If you are at all squeamish it can’t be stated enough that this is not the game for you. God of War III Remastered is a bloody affair, which involves decapitation, mutilation, and other twisted and torturous events. This is part of the game’s appeal, with battles often receiving unflinchingly brutal resolutions, but it is understandably not for everyone and will leave some players cold.
Music in the game is also an important aspect worth mentioning. The composers have developed a fitting score that helps elevate the game. Brooding tracks and the more sombre sounding elements of the score perform the function of an emotional map for the player, guiding them through the story and establishing the tone. Another appealing aspect of the game is its visual style. This achieves a quality befitting its dramatic premise. Light and shadow is utilized to great effect, emphasizing the desolation of the world and the few glimpses of hope that are still left in it. Mythical heroes and villains are brought to life marvellously. Each character is brimming with personality and has an appearance that is completely in sync with their behaviour. For example, the character Hermes is a much less physically imposing figure than the other gods matching his playful nature, and Hephaestus has a visibly weakened frame that has been reduced by his past torment.

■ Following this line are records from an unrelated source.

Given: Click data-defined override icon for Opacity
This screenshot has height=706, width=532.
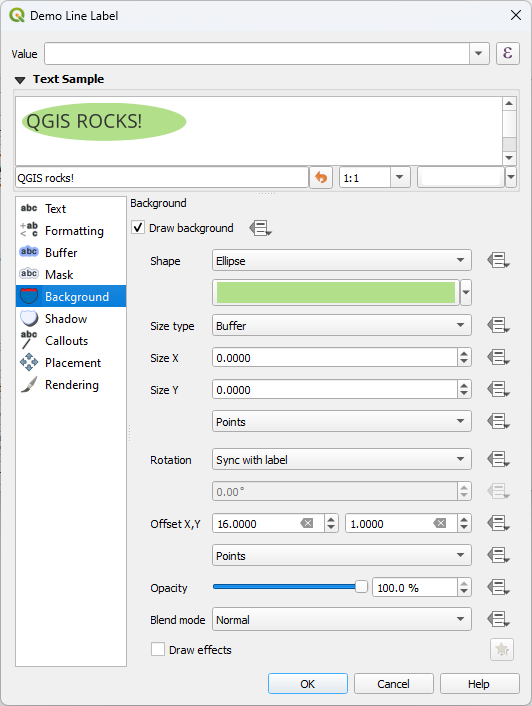Looking at the screenshot, I should [x=498, y=588].
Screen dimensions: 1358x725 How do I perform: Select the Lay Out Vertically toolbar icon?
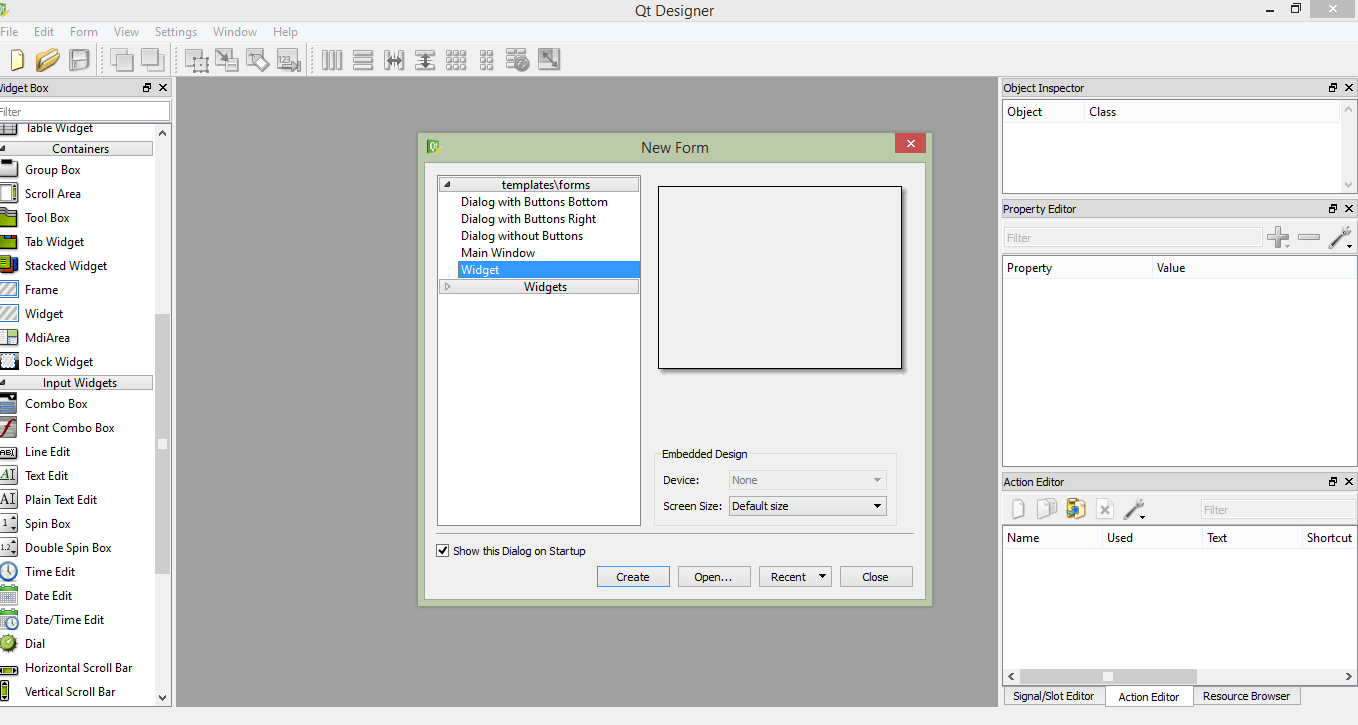tap(361, 60)
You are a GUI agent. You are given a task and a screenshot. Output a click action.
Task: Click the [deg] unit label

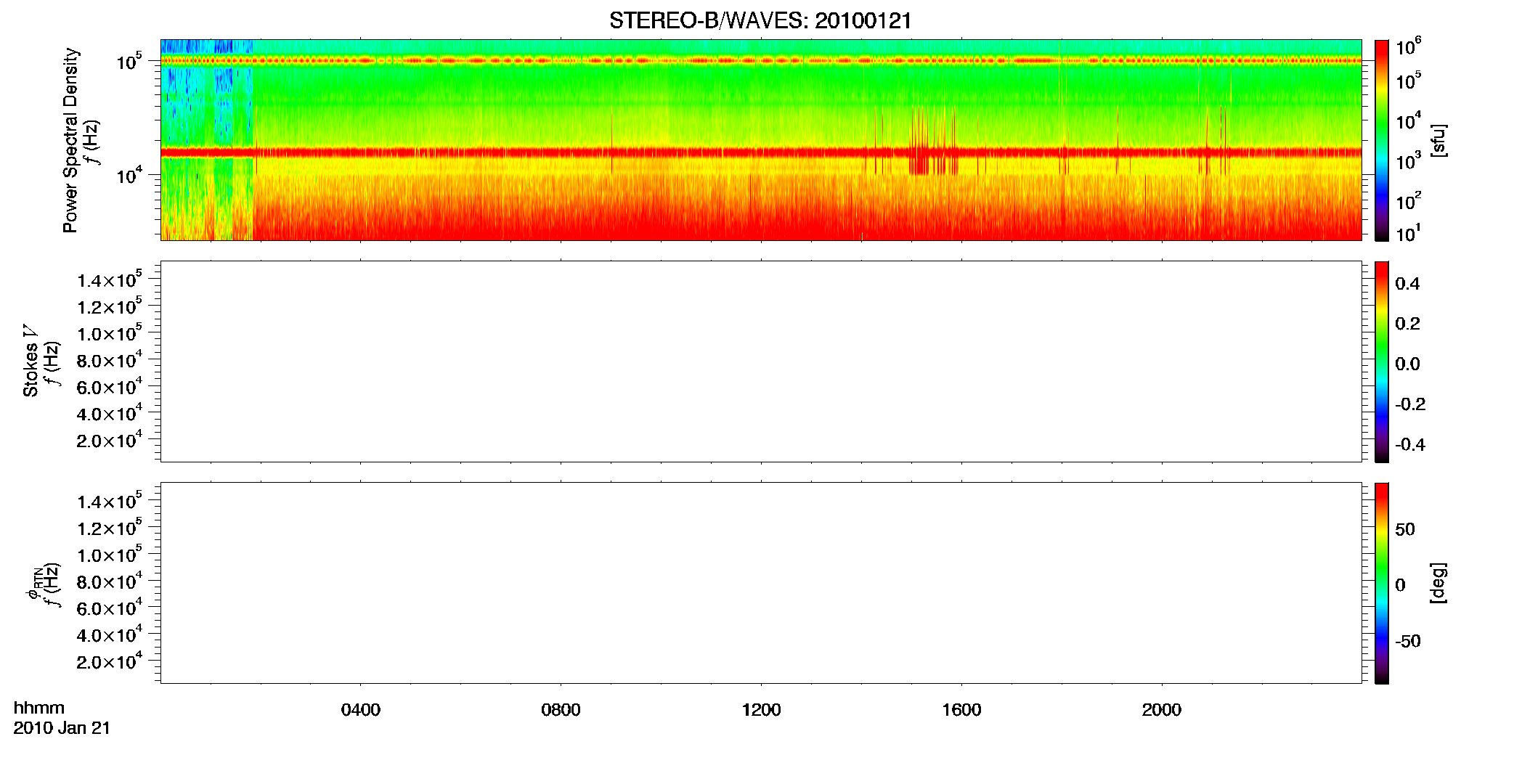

This attention to detail can also be seen extended to the environments. The underworld is arguably one of the most remarkable locations to appear in the game. It contains such areas as the River Styx, an appropriately gloomy setting filled with the dead, and the Pit of Tartarus, a barren wasteland of scorched earth. These two areas are equally foreboding and are complementary to the core experience of the game. They help to immerse the player in the world due to their combination of perilous paths and wondrous climates. The sheer scale of these areas is also deserving of praise. Areas appear to stretch off far into the distance, giving them a sense of astonishing realism and overwhelming depth.
This time around the visuals in the game are noticeably crisper and there a few minute tweaks to lighting and shadow in order to better emphasize the original art and animation. Gameplay is also markedly smoother, as it is no longer locked at 30FPS. The game performs at a steady 60FPS with few drops. This makes cutscenes and in-game footage flow much better than in the original release and gives it that current-gen sheen.
Character models and locations remain untouched elsewhere in the game, with the focus being on upscaling the resolution rather than changing any particular assets. Those responsible for this remastered edition have assumed a role that is similar to those who restore a piece of art, with the intention being to bring out the finer details of the original piece for a new generation to enjoy. No doubt, they have been successful in doing this.
There is also a new photo mode included in the new release, which allows players to frame the action on-screen before snapping a shot to share with friends. There is some fun to be had with this mode. Revisiting a boss to grab that perfect picture is a tempting proposition, given the new layer of polish. However, the inclusion of this mode feels more like an afterthought than a fully formed and executed feature. All of the above suggests the game might not appeal to those who happen to already own a copy of the original game on PS3.
There are very few changes to God of War III Remastered except for the alterations to the resolution and the frame rate. That being said, the game is still a significant benchmark in gaming and can definitely stand toe to toe with other more modern releases. This makes it a must-own title for PlayStation fans.